Share

Bab 8

Author: GadihJambi
last update Last Updated: 2025-07-08 11:14:12

“Ayo turun, Neng. Kita sudah sampai,” ucap Avin membuyarkan lamunan Dea.

Dea lalu menoleh dan melihat di sekelilingnya banyak orang yang lalu lalang tanpa henti.

“Ini kan rumah sakit? Kok kita ada di sini, A’? Apa terjadi sesuatu sama Ayah?” tanya Dea dengan beruntun karena teringat akan ayahnya yang masih sakit.

Avin hanya mengangguk pelan, lalu ia menceritakan kabar yang diberikan Alatas jika Ayah mertuanya kritis dan dirawat di ruang ICU. Dea langsung berlari memasuki rumah sakit dengan membawa Audrey dalam gendongannya.

Saking paniknya, ia tidak mendengar panggilan suaminya yang cemas melihat ia berlari sambil menggendong bayi.

Dea mengusap kasar air matanya. Kakinya mendadak lemas begitu melihat sosok ayahnya dari kaca luar dengan beberapa alat bantu di tubuhnya.

“Ayah, Maaf, Dea baru tahu Ayah di sini... Ayah harus kuat, Ayah harus bertahan demi Dea. Dea butuh Ayah,” isak Dea dengan tergugu di depan kaca melihat ayahnya.

Bayi lima bulannya terbangun saat Dea berlari memasuki rumah sakit dan sedikit merengek dalam gendongan. Avin yang berjalan di belakang Dea langsung mengambil alih sang anak dalam gendongan Dea.

“Temui saja Ayah di dalam, Neng. Biar Aa bilang sama perawat agar kamu dikasih baju steril untuk masuk ke sana,” ucap Avin.

Begitu Dea memasuki ruangan ICU bersama perawat, Avin pergi diam-diam bersama bayinya menuju bagian administrasi.

“Sus, tagihan pasien atas nama Wirata Kusuma ya?” tanya Avin dengan suara pelan.

Suster yang bertugas langsung mengecek komputer, lalu menyebutkan angka yang harus dibayarkan.

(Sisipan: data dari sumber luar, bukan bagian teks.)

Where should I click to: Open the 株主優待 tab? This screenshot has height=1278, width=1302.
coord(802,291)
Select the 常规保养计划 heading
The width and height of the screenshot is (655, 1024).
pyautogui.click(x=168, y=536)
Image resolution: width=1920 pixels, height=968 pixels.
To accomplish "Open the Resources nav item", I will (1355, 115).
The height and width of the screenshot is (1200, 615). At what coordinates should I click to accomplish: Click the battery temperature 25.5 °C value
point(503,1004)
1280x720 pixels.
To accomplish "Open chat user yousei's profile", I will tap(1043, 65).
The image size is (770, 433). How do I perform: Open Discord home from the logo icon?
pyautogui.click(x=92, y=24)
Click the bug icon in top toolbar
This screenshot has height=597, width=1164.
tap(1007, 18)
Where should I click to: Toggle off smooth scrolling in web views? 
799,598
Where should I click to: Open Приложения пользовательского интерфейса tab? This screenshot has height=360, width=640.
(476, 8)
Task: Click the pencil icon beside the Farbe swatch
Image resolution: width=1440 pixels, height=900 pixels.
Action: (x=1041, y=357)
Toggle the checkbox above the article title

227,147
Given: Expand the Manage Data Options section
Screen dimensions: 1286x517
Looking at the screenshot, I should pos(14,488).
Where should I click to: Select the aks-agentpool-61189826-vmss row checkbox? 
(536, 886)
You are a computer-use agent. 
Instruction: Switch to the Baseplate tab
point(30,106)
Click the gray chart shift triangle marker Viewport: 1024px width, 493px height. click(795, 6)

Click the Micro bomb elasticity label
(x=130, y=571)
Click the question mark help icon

Avin mengangguk mendengar nominalnya, lalu menyerahkan sebuah kartu hitam yang sempat membuat suster itu melongo, tidak menyangka bapak-bapak yang menggendong bayi ini mengeluarkan kartu itu.

“Bisakah Anda merahasiakan pembayaran atas nama ini dari keluarga pasien? Kalau ditanya, jawab saja Avin yang membayar,” ujar Avin sambil mengusap punggung bayinya.

Suster itu segera mengangguk.

“Baik, Pak, akan kami rahasiakan. Ini kartunya, semoga pasien cepat sembuh.”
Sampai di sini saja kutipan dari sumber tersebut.